Among the sociocognitive domains not involved in decision-making, “perceived barriers” and “external influence” deserve particular attention. Two themes were continuously raised by the French media during the 2009–2010 campaign, the safety of the pandemic vaccine and the noninvolvement of general practitioners in the information-and-immunization efforts 
. Nevertheless, “external influences” was not identified as a key to decision-making in any of the models, and the fear of side effects was a consideration only for PIV by a few medical HCW.

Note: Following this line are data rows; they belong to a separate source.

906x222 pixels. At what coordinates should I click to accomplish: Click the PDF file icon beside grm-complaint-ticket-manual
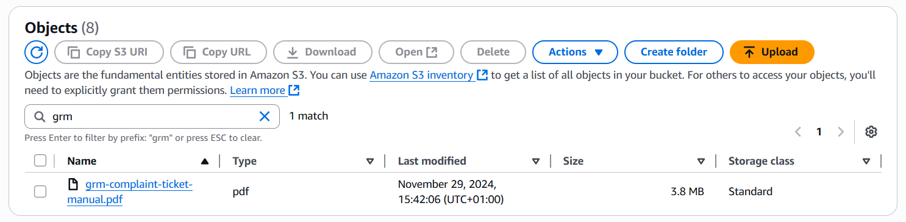[x=73, y=184]

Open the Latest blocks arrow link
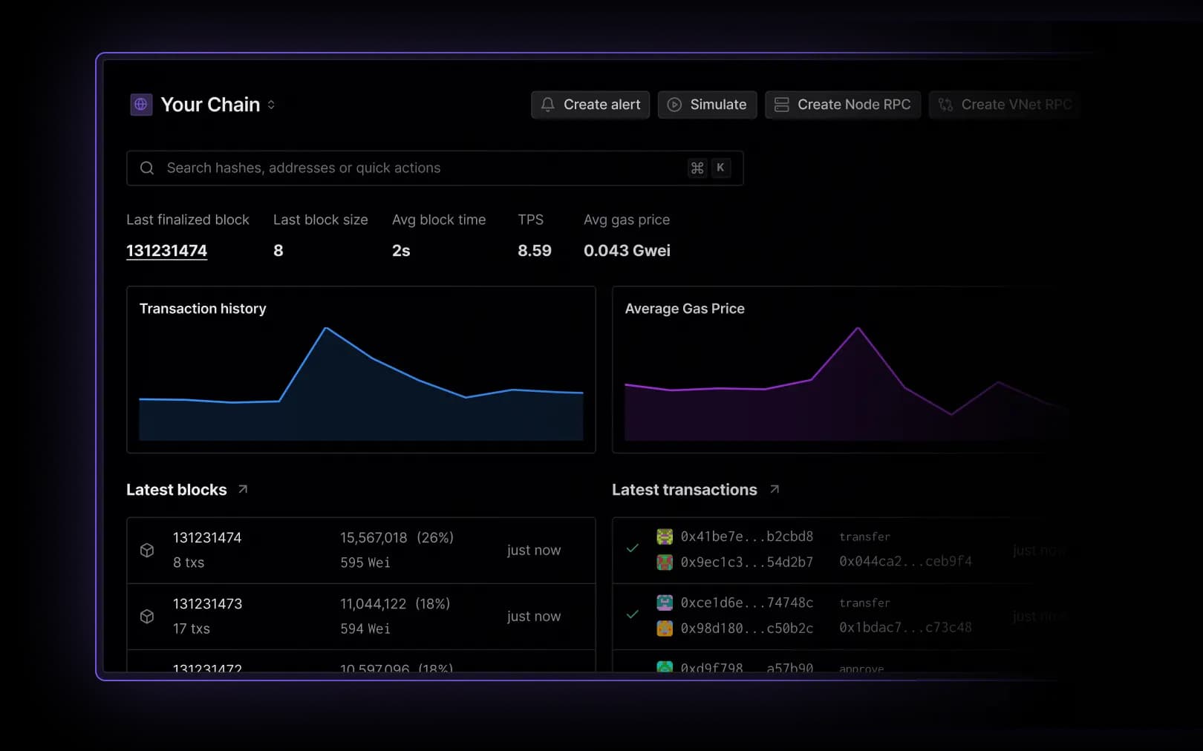coord(243,489)
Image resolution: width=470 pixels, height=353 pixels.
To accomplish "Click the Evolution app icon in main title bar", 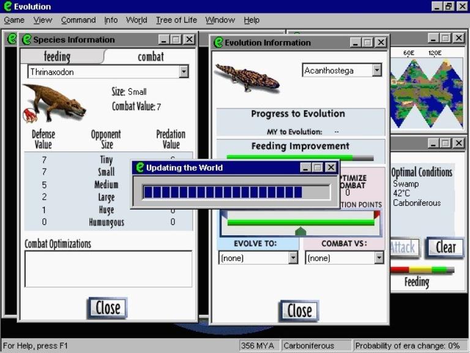I will [7, 6].
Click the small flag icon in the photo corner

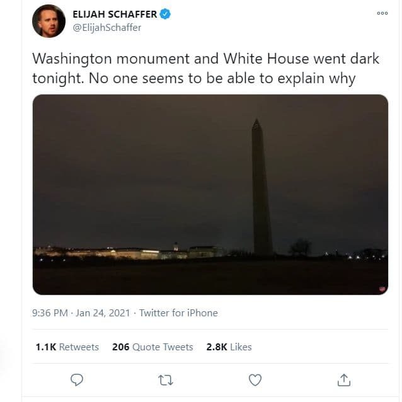pyautogui.click(x=382, y=289)
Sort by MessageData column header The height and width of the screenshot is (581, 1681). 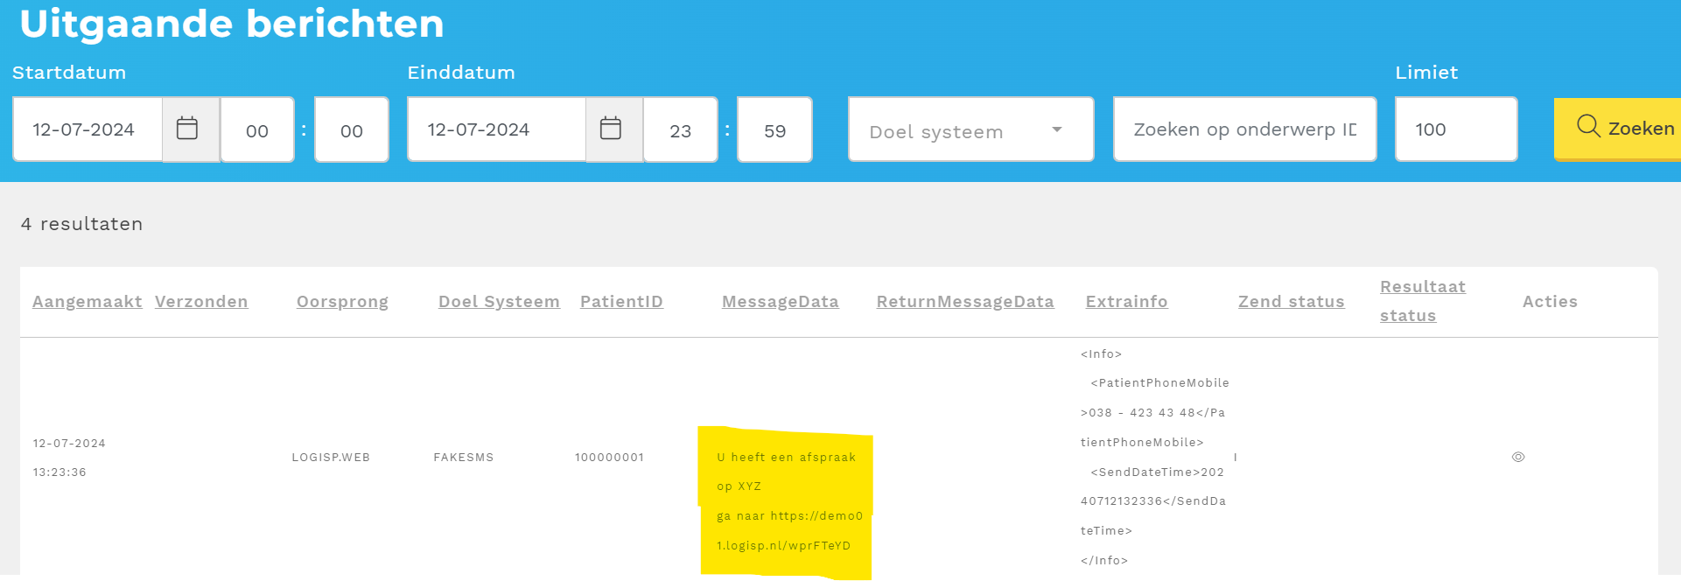click(x=780, y=302)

This study has several strengths. First, its multicenter design with complementary hospitals in a same healthcare group and a high response rate strengthen its representativeness. Second, the large sample size allowed separate regression-tree analyses for medical and paramedical HCW. Third, 10 cognitive domains potentially involved in this complex decision were considered concurrently and not treated as isolated entities, as was done previously. Finally, the study was performed after the pandemic alert, which allowed dispassionate investigation of both vaccinations.

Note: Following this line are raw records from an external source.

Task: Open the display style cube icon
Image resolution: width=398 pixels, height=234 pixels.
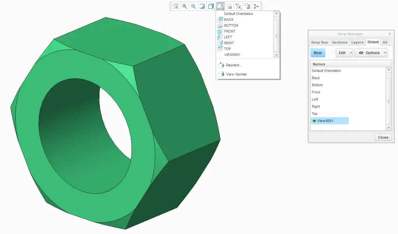Action: point(211,6)
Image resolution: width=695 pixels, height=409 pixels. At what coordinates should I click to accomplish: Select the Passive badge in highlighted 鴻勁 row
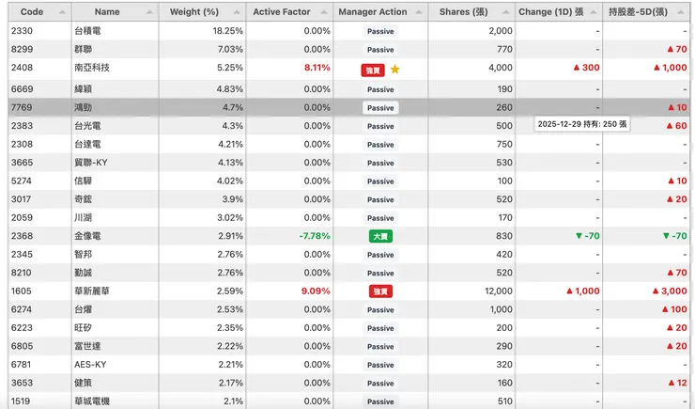pos(380,107)
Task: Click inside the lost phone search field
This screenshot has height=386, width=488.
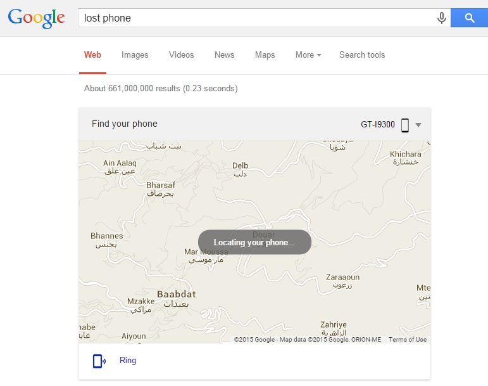Action: (x=257, y=18)

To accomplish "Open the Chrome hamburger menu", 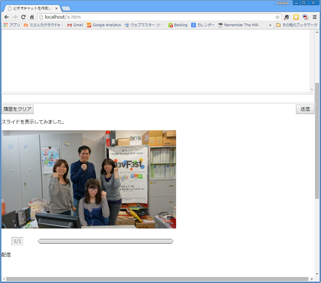I will [315, 17].
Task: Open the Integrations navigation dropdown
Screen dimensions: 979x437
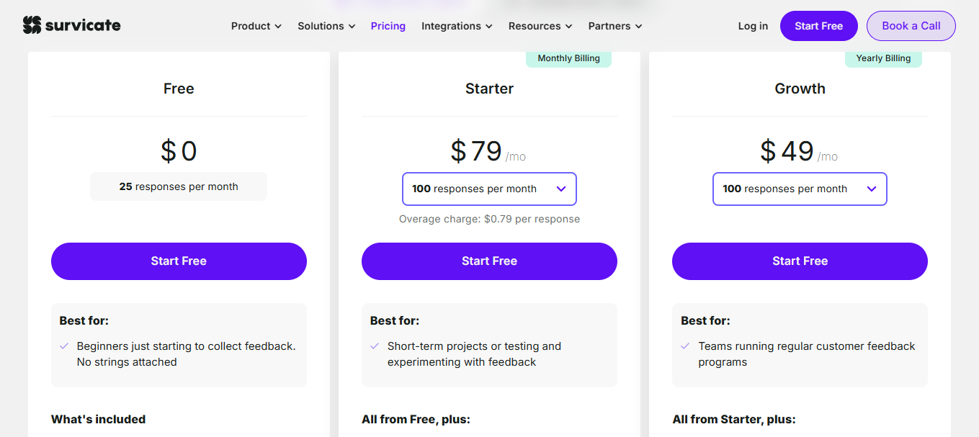Action: [x=457, y=26]
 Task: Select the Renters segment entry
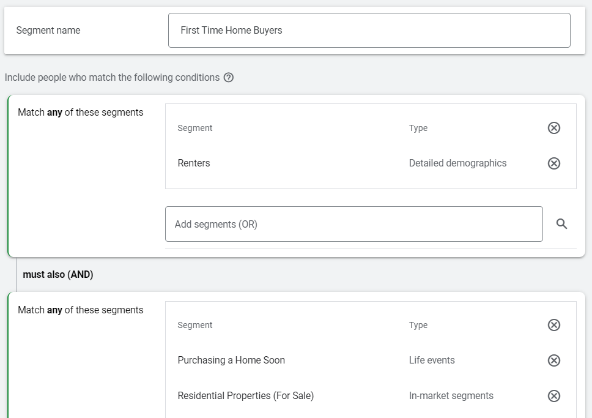[x=194, y=163]
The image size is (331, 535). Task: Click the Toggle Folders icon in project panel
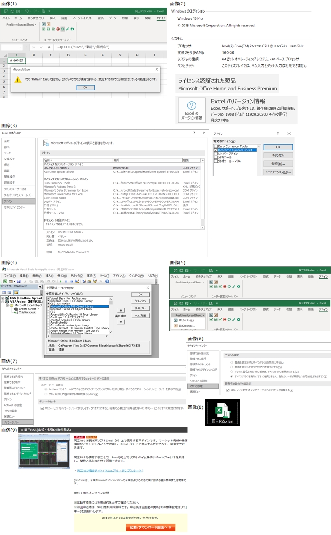click(x=16, y=292)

This study also has limitations. First, the prevalence of A(H1N1) influenza did not reach the anticipated pandemic state, with post-outbreak seropositivity rates ranging from 10 to 25% 
, and the prevalence of seasonal influenza remained lower than expected during the 2009–2010 winter. Even if our questionnaire was designed to assess HCWs' perceptions during the vaccination campaign, and not at the time of the study, we cannot exclude that the actual incidence of both diseases had impacted HCWs' responses to the items included in the CART analysis. Second, the worldwide extrapolation of our results is questionable. However, low vaccination rates and ineffective immunization campaigns have been reported in most parts of the world over three decades. Third, influenza vaccination was self-reported. Moreover, the lower response rate of medical HCW may reflect difficulty reaching them during the study days because of their activities, but we cannot exclude that some of them chose not to respond because of the topic's sensitivity. Then, given the nonlongitudinal study design, recall bias cannot be firmly ruled out. Finally, decision-making may be influenced by many factors not considered in the behavioral models.

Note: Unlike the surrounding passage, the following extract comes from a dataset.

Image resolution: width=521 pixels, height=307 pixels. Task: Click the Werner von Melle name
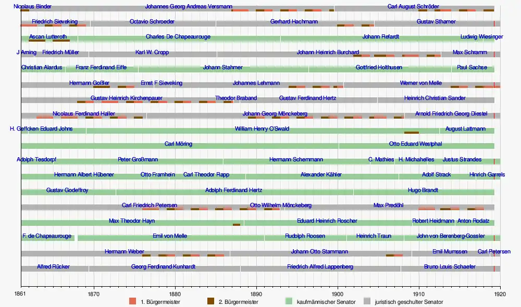(421, 83)
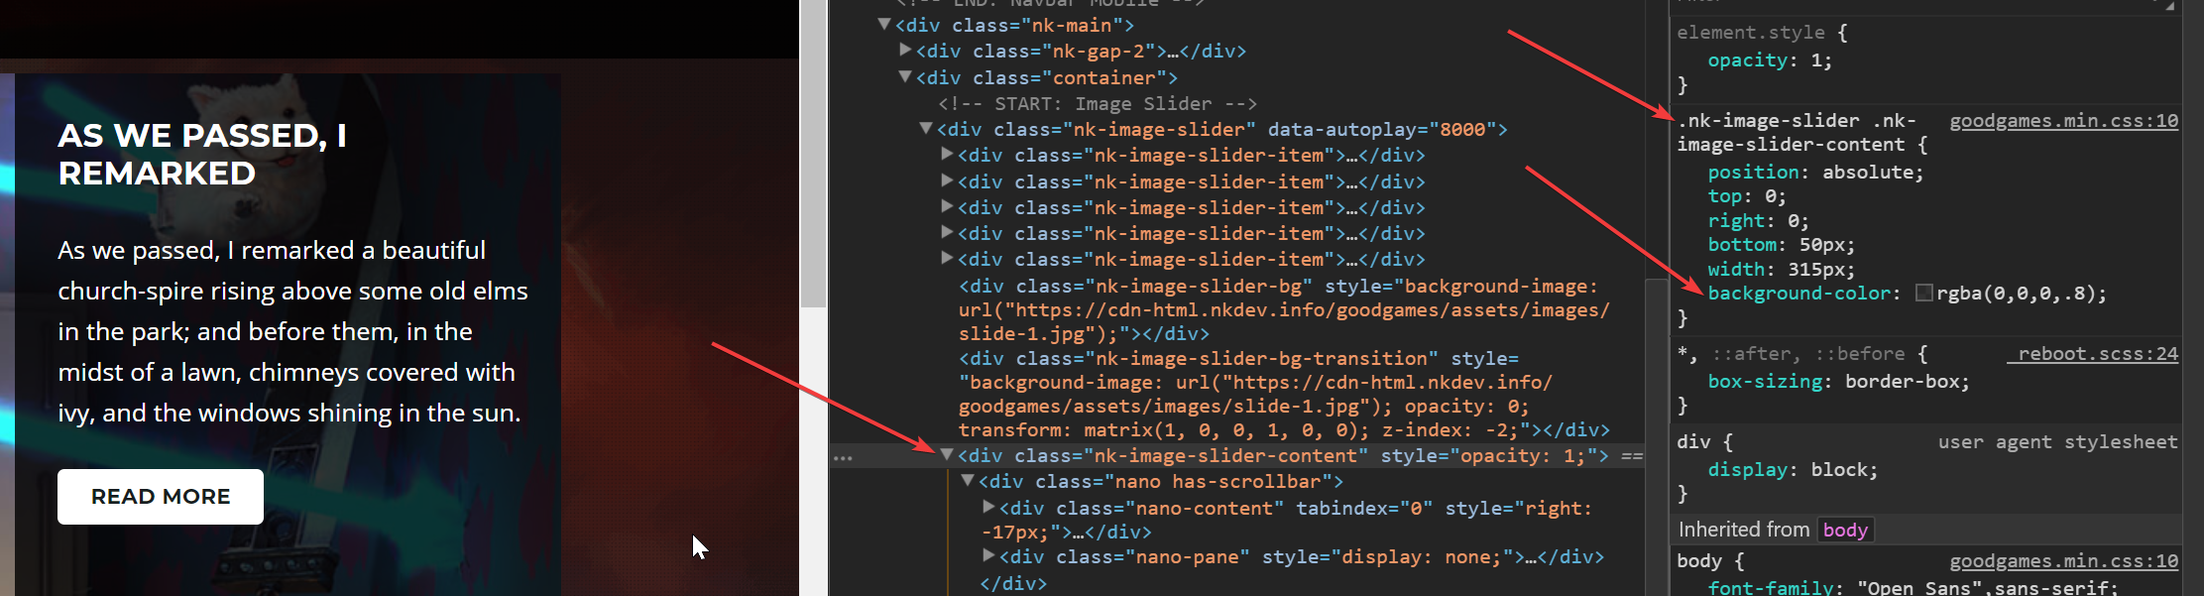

Ours is the first study to offer a global comprehensive picture of decision-making for vaccination acceptance, a major challenge worldwide, by a large and diversified care group whose multifaceted campaign combined all the recommended components except specific legislation or regulation. We found that, among numerous well-recognized cognitive factors, only a few were involved in deciding to be vaccinated or not. Despite the important role played by professionalism in the medical community, vaccination acceptance is mainly a self-centered act. A multifaceted campaign without specific legislation or regulation policy might not be able to reach an efficient vaccination rate.